▸ What this task involves
Only lines with the string "will" matter here; gather them from the material below.

▸ Data provided
********
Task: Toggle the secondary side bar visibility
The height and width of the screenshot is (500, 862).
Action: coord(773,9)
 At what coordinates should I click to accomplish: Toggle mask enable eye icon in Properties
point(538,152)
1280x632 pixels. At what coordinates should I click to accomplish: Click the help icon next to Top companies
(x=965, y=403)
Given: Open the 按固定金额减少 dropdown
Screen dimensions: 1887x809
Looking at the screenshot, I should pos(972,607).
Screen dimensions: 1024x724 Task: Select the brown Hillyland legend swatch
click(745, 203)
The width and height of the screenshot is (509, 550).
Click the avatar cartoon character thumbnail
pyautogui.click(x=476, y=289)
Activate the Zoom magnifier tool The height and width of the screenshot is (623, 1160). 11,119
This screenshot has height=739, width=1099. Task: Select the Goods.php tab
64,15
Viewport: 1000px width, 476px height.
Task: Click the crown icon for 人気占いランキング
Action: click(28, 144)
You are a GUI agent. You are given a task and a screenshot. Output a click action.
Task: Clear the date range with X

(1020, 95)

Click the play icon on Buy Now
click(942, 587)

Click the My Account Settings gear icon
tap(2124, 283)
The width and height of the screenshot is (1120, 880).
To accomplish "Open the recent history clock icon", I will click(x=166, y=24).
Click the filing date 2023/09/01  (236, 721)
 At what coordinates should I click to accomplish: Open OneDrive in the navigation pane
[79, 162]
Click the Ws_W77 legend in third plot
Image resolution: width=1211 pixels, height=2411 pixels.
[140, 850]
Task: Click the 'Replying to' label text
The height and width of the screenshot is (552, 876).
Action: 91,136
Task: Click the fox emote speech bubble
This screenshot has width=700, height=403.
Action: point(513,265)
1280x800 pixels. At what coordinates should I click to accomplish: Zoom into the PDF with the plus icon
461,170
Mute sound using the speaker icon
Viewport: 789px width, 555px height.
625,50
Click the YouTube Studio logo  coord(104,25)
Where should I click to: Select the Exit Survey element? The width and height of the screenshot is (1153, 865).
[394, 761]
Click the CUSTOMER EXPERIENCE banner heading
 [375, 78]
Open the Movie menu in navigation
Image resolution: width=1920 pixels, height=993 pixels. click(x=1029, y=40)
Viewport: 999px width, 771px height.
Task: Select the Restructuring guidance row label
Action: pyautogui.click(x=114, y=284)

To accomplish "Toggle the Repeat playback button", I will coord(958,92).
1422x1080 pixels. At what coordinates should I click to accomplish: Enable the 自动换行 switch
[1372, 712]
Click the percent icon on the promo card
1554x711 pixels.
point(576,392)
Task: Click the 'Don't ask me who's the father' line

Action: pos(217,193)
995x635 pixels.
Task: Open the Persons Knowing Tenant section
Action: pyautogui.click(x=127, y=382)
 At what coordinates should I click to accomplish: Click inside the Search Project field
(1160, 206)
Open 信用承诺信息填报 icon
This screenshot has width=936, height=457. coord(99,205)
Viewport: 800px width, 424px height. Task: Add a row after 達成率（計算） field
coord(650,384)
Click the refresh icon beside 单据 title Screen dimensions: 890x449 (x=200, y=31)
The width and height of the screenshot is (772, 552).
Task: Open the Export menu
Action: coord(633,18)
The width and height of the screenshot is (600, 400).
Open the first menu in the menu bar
********
▸ Result of the exercise
To accomplish "Open the recent history clock icon", I will click(x=166, y=24).
To accomplish "Toggle the Repeat playback button", I will coord(958,92).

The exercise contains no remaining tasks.